Excerpts from the statement by Dr. Raghuram G. Rajan, Governor:
In India, the economic recovery is still work in progress. The Reserve Bank’s survey-based indicators point to flat capacity utilisation and new orders, with corporate sales growth declining – although lower inflation explains some of the compression in top lines. Investment, as measured by new projects, is still weak, primarily because of still-low capacity utilization. In the critically important power sector, where final demand is strong, the recent step-up in generation in response to the commendable easing of bottlenecks in coal supply is being partly negated by structural problems relating to clogging of transmission grids and the dire financial state of electricity distribution companies (DISCOMs).
However, there are signs that consumption demand, especially in urban areas, is picking up. Car sales for July were strong. Nominal bank credit growth is lower than previous years, but adjusted for lower inflation as well as for lower borrowing by oil marketing companies and increased borrowing from commercial paper markets, credit availability seems to be adequate for most sectors.
Liquidity conditions have been very easy in June and July. A seasonal reduction in demand for currency and increased spending by Government coupled with structural factors such as low credit deployment relative to the volume of deposit mobilisation contributed to surplus conditions in the money markets
Headwinds from weak global demand conditions restrained merchandise exports. The contraction in exports in Q1 of 2015-16, both volume and value, was the steepest since Q2 of 2009-10.

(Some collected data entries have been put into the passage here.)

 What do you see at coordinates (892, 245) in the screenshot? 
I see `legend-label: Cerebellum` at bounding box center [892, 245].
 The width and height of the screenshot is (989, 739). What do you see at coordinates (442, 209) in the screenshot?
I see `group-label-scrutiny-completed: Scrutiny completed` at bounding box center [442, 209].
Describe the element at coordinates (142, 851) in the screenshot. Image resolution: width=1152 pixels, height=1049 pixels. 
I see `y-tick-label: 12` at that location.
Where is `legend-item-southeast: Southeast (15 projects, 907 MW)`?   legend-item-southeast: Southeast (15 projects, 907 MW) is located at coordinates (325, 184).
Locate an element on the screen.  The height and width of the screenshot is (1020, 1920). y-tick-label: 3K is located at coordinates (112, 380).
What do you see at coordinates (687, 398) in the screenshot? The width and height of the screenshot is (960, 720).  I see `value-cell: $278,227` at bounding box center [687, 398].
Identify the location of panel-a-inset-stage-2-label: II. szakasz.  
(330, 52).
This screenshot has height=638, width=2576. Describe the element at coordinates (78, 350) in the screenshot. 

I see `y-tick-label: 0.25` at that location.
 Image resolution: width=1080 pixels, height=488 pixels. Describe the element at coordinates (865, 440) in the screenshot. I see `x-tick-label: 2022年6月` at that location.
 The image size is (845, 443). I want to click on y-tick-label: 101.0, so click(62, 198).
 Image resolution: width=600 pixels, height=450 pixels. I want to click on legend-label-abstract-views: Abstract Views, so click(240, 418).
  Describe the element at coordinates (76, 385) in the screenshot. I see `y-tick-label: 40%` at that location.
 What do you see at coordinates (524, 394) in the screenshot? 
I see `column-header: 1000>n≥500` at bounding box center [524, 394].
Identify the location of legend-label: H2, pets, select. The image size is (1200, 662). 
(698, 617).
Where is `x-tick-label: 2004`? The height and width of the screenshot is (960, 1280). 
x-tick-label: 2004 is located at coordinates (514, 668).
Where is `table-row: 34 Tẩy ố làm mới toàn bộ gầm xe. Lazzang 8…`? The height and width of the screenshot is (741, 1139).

Given the policy action was front-loaded in June, it is prudent to keep the policy rate unchanged at the current juncture while maintaining the accommodative stance of monetary policy. Short term real risk free rates are nevertheless supportive of borrowing by interest rate sensitive consumer segments such as housing and automobiles. Significant uncertainty will be resolved in the coming months, including the likely persistence of recent inflationary pressures, the full monsoon outturn, as well as possible Federal Reserve actions. As the Reserve Bank awaits greater transmission of its front-loaded past actions, it will monitor developments for emerging room for more accommodation.
The outlook for growth is improving gradually. Favourable real income effects could accrue from weaker commodity prices, in particular crude oil, and a possible step-up in agricultural activity if monsoon conditions continue to improve. On the other hand, global growth projections for 2015 have generally been revised downwards and, therefore, the export contraction could become a prolonged drag on growth going forward. Notwithstanding some improvement in the state of stalled projects, supply constraints continue to be binding and new investment demand emanating from the private sector and the central Government remains subdued. On an assessment of the evolving balance of risks, the projected output growth for 2015-16 has been retained at 7.6 percent.